This quick recipe has become a fridge staple for me. Good straight from the jar, tasty in cocktails too.
Via The Beeroness |
Originally posted by The Beeroness as the topping for a crostini appetizer: Goat Cheese Crostini with Beer Pickled Jalapenos and Mangos. I prefer just the pickled goods.
Ingredients:
3/4 cup apple cider vinegar
3/4 cup pale ale beer
2 tbs sugar
1 tbs salt
2 ice cubes (about 2-3 tbs water)
2 large jalapenos, thinly sliced*
1 large mango, peeled and sliced julienne
1 sour dough baguette, sliced
4 wt oz Chevre goat cheese
3 tbs raw honey
2 tsp smoked maldon salt
Method:
- In a pot over medium high heat add the vinegar, beer, sugar and salt.

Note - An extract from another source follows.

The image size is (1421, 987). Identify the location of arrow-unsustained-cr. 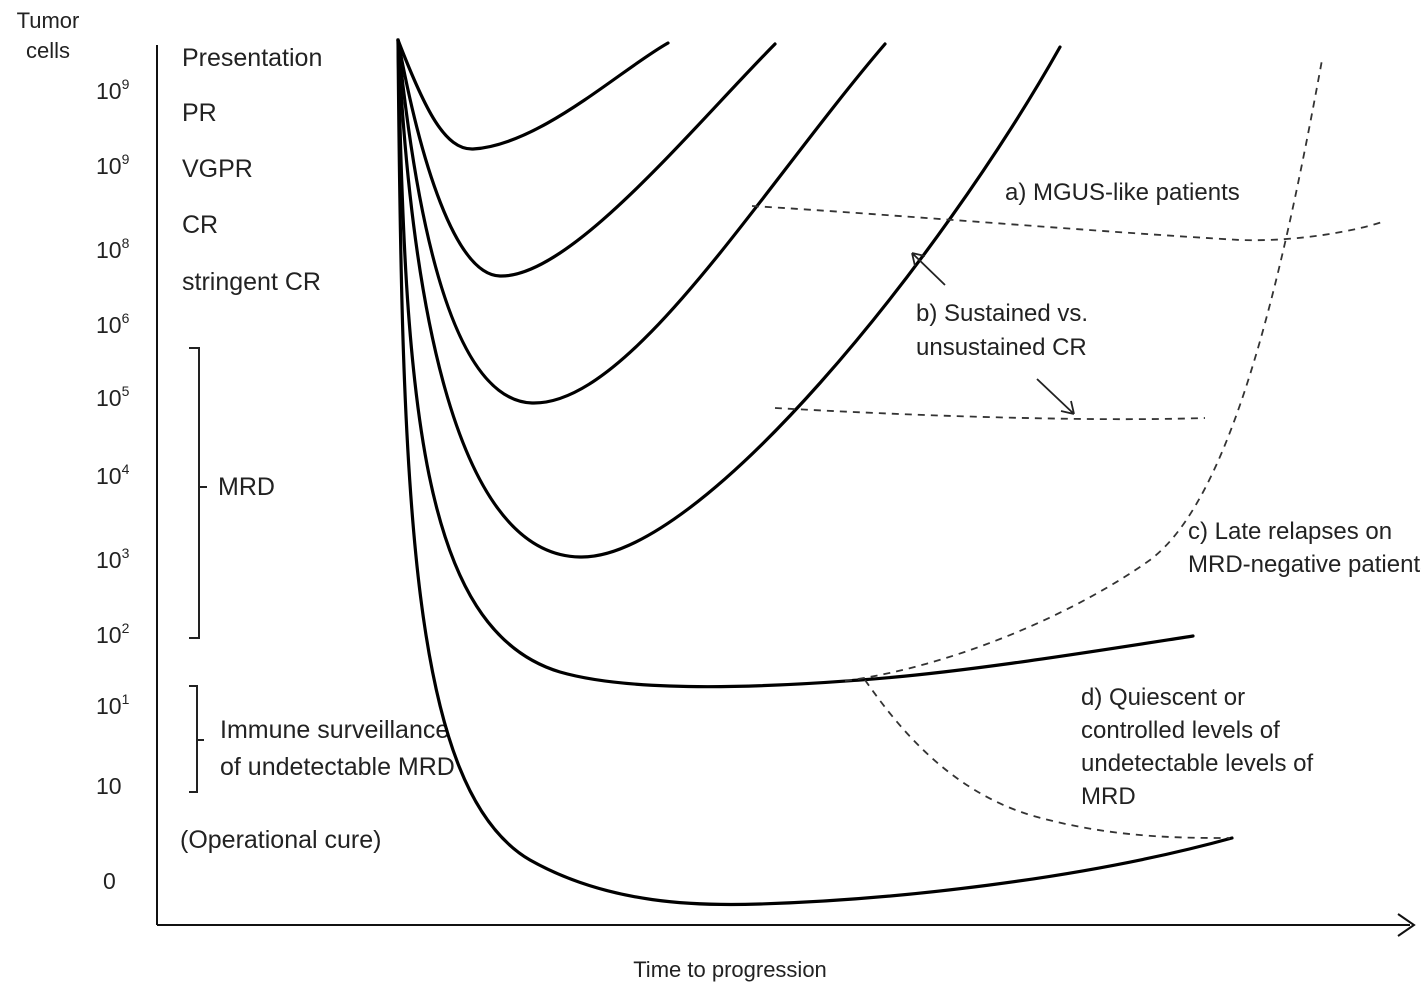
(1056, 396).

Stir until the sugar and salt have dissolved, remove from heat.
- Add the ice cubes and stir until melted and the liquid has reached about room temperature.
- Add the jalapenos and mangos to a small bowl (use separate bowls if you want the mangos not to be spicy, if you pickled them together the mangos will also have heat), pour the liquid over the jalapenos and mangos, cover and refrigerate for at least 1 hour
Created whenever I run out of the current batch.